Api keys are primarily used for automation. It is the primary authorisation mechanism used by automation when password based access is not used.
Admin may want to block certain users/accounts from using them. Or the Admin may want to disable Api key access for the whole domain and allow only for certain users.

Functional Specifications

All Api Parameters and Settings are exposed only to Root Admins.

Enums

ApiKeyAccess: Enabled, Disabled, Inherit

Api Changes

1. New parameter in updateUser and updateAccount Apis : apiKeyAccess
   Root Admin can pass this parameter to disable, enable or set the apiKeyAccess to inherit.
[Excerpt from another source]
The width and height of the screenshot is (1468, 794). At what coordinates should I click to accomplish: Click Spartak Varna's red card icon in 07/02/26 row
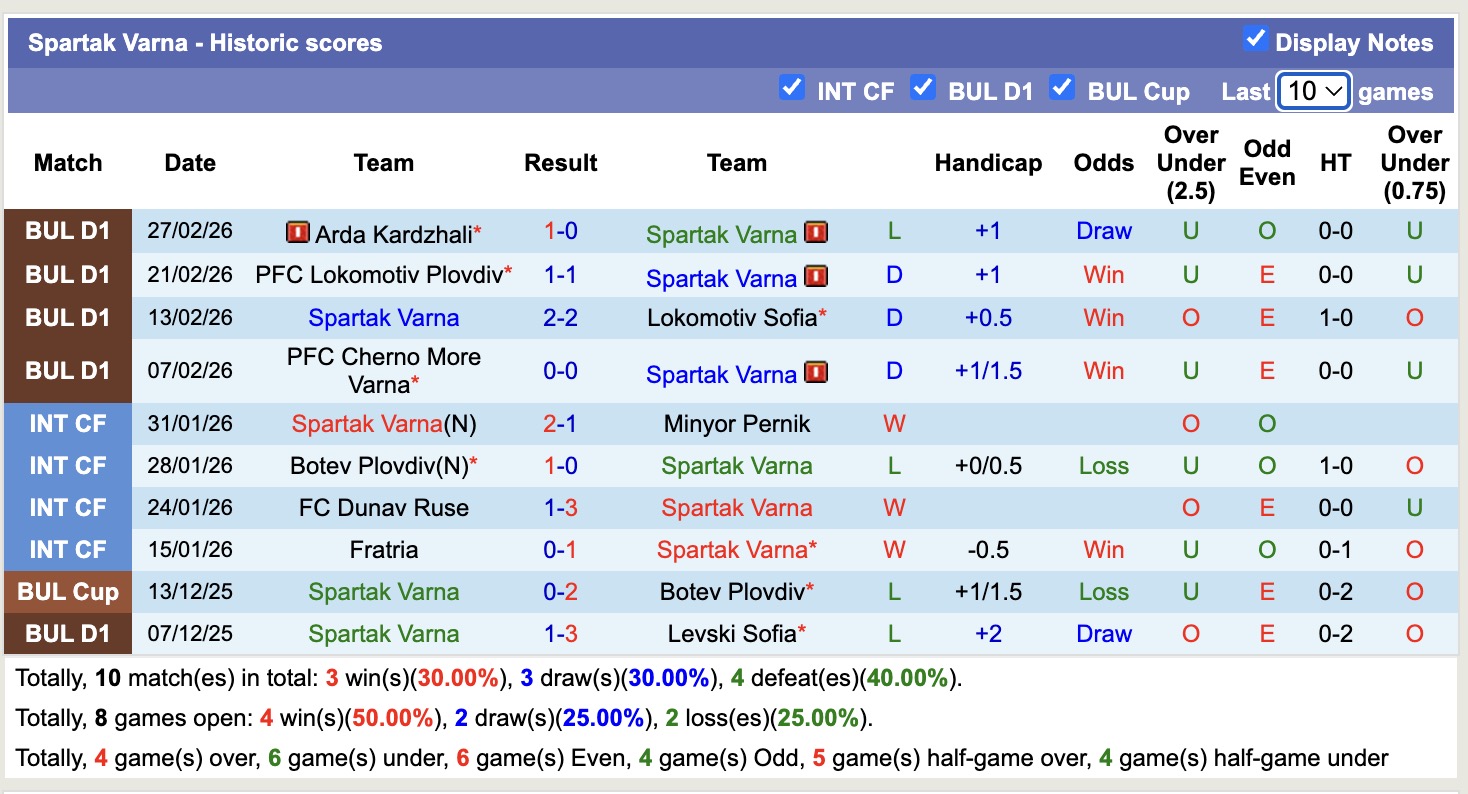point(816,373)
2. New parameter in listUsers and listAccounts Api : apiKeyAccess
   Root Admin can list the users/accounts by giving the new parameter as a filter

DB Changes

New Boolean api_key_access in cloud.user and cloud.account.
true = enabled
false = disabled
null = inherit

Configuration Settings

New Domain level setting api.key.access.
true = enabled
false = disabled

Workflow

As with other CloudStack configuration settings the local value will take precedence over the global value. e.g, if Api key access is disabled for a user but enabled for that account, the result will be that Api key access will not be allowed for the user.

For Domain level permissions, a new domain level setting will be added “api.key.access”.

For storing Account and User level permissions we need a new columns in cloud.account and cloud.user table.

By default Domain level configuration won’t be set, so any check will be redirected to the global setting.

Similarly by default Account level and User level permission will have the default value as Inherit.

If the User level permission is equal to Inherit, then Account level permission will be checked. If the Account level permission also equals to Inherit, then Domain level permission will be checked. And if Domain level configuration setting is also not set, then the global value will be considered to decide whether to allow Api keypair access or not.

Examples

1. Disallow Api key access for all accounts and users in a domain, but allowed for other domains.
   - Leave the User level and Account level permissions for all Users and Accounts to the default value ‘Inherit'.
   - All upper level permissions should either be Inherit or Enabled.

2. Disallow Api key access for some users, but allowed globally.
   - Set the User level permission to ‘Disabled’ only for the required Users.
   - All upper level permissions should either be Inherit or Enabled.

3. Allow Api key access to some users, but disallowed globally.
   - Set User level permission to ‘Enabled’ only for the required Users.
   - All upper level permissions should either be Inherit or Disabled.